▸ Directions for this task
Determine how many lines in the records hold "next", and give that number with nothing added.
##### Materials provided
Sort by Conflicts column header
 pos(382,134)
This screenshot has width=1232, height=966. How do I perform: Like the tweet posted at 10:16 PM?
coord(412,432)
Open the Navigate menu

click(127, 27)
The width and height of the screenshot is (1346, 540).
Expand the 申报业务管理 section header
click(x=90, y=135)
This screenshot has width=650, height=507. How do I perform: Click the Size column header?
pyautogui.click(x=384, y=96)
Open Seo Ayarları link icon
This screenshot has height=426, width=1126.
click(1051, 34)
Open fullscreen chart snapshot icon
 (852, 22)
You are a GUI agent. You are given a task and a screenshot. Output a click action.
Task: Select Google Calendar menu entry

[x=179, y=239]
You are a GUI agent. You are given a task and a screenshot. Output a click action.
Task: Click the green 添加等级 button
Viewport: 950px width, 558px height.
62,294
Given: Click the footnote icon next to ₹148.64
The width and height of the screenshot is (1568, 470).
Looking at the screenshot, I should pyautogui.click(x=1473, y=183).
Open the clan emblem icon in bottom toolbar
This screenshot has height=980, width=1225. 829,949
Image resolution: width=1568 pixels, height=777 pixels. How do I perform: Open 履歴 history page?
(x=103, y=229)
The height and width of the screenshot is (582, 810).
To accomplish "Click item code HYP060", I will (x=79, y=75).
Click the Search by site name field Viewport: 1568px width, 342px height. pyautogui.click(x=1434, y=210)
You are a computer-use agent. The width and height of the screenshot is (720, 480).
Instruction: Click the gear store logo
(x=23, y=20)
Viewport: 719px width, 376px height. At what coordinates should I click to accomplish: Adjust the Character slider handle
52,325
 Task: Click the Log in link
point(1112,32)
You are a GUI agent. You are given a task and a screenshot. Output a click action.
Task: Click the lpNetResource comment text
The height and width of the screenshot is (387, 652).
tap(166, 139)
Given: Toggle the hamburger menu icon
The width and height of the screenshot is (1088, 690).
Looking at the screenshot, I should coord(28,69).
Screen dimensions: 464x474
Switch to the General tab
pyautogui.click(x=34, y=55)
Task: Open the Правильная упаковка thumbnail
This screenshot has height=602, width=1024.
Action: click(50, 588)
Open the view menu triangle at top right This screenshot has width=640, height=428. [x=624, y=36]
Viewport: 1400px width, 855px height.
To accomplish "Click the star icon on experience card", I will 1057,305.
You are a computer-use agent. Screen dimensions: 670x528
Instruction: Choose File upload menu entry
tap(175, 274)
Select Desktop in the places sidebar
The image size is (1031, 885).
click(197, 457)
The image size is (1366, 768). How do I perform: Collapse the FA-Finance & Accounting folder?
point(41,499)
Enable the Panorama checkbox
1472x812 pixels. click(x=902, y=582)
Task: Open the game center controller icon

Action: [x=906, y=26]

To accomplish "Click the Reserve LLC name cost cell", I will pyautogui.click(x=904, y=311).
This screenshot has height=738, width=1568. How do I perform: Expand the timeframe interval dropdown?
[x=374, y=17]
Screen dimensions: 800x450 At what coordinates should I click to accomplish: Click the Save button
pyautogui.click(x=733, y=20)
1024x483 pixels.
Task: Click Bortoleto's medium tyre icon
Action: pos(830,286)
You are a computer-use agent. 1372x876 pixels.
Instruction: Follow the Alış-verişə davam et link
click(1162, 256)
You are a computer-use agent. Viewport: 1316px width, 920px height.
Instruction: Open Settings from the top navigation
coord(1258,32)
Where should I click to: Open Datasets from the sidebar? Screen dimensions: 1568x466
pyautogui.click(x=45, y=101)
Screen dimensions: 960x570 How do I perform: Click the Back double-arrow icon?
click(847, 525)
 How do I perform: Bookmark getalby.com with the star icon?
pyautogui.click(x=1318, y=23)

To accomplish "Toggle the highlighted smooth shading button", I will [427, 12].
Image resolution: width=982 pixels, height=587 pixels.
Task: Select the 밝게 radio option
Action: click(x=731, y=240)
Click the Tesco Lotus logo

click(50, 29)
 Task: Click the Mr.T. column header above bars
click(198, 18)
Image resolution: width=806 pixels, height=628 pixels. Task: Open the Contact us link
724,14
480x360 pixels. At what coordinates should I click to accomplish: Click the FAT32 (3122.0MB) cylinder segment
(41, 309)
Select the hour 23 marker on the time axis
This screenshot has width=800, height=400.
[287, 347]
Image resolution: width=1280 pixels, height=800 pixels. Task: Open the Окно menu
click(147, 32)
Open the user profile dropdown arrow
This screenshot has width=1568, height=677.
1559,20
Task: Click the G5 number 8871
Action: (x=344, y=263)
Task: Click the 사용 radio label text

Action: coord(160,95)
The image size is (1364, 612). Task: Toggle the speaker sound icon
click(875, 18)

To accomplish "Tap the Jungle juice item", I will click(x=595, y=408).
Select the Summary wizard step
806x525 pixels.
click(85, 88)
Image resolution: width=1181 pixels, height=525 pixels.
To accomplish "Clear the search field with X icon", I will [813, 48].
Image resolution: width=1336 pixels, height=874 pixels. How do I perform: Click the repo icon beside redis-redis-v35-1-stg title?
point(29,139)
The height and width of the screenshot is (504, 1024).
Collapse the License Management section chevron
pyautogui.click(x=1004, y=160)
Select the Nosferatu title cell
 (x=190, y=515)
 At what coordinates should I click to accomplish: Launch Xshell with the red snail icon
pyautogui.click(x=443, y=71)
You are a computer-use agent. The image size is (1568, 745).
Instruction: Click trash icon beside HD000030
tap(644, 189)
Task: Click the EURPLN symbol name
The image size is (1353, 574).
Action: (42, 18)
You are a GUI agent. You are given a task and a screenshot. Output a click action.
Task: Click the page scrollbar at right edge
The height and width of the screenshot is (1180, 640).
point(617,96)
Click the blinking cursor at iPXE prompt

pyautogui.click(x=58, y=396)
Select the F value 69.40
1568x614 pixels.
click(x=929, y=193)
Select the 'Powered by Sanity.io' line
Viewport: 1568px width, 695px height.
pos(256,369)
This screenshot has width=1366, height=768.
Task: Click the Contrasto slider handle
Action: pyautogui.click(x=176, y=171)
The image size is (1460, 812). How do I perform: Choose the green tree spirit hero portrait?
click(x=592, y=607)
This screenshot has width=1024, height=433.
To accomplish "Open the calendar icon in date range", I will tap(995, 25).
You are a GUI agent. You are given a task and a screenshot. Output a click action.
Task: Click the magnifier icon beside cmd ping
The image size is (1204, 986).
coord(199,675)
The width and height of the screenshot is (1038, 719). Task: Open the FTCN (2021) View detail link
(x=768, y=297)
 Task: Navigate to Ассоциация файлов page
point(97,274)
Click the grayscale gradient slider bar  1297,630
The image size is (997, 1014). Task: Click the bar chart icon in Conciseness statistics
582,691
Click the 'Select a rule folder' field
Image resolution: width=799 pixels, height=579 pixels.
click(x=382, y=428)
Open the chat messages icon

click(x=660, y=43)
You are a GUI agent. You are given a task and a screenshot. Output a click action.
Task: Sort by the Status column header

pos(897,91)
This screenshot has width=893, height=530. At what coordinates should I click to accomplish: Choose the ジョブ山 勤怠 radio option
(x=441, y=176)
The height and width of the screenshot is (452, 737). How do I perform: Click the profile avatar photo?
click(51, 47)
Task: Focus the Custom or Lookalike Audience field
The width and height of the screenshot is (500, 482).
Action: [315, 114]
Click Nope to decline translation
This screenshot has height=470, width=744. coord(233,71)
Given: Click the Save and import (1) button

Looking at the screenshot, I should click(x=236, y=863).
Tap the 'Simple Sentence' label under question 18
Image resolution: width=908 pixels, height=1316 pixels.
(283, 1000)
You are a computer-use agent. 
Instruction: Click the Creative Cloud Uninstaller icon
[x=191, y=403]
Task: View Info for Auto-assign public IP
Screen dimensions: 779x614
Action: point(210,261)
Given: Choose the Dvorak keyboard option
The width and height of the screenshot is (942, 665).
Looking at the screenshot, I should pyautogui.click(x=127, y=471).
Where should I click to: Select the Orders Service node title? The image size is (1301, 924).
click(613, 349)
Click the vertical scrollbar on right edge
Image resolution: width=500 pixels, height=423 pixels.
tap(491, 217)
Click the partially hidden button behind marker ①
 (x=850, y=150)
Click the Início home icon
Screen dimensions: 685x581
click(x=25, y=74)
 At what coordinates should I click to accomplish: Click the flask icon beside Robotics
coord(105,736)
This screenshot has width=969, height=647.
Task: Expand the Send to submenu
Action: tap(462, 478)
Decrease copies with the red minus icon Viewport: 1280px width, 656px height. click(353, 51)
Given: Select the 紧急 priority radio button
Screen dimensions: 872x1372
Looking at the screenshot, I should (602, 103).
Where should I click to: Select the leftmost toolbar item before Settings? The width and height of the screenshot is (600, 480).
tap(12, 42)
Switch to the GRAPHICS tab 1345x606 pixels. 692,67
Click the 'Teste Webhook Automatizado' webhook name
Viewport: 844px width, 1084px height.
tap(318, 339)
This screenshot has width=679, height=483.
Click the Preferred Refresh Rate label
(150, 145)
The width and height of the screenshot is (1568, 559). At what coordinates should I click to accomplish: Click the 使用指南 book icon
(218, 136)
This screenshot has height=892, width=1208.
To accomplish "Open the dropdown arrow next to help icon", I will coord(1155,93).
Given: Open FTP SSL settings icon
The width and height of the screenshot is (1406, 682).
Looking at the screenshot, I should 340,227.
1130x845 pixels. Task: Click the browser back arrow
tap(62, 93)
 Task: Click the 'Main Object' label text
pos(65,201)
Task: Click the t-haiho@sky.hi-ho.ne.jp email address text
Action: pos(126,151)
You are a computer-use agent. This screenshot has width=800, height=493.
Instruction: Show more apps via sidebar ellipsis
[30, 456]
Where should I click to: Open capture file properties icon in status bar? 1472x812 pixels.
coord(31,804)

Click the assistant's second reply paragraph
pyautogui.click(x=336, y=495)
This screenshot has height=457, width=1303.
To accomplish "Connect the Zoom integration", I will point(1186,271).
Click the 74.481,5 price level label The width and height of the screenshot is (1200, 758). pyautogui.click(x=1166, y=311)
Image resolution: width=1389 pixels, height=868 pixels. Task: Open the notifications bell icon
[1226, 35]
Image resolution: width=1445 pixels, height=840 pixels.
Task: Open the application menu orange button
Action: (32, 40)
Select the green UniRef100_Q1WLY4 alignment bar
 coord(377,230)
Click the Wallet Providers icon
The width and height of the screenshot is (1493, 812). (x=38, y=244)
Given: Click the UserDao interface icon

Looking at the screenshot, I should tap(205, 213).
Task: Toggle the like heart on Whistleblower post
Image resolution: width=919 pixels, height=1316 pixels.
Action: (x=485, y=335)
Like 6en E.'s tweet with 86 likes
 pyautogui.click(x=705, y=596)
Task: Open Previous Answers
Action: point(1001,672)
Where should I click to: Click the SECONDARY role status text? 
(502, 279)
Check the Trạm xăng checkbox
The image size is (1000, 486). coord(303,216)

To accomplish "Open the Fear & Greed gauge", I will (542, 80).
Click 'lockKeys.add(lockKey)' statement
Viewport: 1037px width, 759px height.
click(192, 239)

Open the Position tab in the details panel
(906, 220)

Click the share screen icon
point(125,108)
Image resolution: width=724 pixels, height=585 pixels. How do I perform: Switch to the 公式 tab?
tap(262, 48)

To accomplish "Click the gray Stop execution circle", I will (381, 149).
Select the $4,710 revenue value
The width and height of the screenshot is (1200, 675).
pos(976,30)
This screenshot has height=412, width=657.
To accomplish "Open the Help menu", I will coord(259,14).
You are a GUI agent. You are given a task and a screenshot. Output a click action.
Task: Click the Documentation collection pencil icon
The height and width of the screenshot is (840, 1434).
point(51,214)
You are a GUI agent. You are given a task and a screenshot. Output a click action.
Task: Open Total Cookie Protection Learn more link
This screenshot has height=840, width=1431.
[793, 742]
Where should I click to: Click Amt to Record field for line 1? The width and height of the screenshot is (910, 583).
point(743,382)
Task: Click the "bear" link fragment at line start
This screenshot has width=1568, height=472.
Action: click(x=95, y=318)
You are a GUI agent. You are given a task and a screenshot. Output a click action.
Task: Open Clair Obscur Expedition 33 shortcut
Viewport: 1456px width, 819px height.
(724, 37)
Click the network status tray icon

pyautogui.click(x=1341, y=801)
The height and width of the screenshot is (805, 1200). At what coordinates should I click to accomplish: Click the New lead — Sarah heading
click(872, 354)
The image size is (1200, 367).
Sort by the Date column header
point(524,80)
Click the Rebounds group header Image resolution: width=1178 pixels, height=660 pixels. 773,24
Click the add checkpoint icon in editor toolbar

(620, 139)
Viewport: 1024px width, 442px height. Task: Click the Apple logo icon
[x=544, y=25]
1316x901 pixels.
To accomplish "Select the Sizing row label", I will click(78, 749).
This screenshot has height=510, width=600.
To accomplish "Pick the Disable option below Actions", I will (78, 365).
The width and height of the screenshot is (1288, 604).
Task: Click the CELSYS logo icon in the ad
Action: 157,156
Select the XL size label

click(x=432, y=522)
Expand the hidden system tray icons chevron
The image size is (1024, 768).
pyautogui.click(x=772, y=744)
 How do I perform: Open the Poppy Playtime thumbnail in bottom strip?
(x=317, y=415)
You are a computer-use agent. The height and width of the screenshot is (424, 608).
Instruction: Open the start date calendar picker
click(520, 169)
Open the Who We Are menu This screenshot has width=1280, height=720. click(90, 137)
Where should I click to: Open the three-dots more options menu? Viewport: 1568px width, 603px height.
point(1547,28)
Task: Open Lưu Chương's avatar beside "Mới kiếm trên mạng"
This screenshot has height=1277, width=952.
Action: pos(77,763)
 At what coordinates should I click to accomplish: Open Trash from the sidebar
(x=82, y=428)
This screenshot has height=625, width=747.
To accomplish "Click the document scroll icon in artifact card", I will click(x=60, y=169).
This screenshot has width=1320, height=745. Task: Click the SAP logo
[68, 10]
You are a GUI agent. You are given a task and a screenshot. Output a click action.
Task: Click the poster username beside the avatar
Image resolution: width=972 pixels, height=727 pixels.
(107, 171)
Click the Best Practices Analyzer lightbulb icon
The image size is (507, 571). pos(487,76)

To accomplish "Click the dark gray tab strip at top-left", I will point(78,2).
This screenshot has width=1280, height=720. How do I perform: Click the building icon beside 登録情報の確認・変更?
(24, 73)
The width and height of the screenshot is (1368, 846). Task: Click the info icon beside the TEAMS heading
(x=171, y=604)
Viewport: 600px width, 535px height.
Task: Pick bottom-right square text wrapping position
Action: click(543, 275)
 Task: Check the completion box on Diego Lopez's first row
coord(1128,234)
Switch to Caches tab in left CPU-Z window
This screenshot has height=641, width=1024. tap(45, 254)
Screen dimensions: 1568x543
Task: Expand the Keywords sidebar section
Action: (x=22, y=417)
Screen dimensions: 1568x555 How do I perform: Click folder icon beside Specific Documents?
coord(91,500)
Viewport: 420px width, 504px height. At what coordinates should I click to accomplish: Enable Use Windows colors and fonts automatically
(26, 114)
##########
▸ Output below
2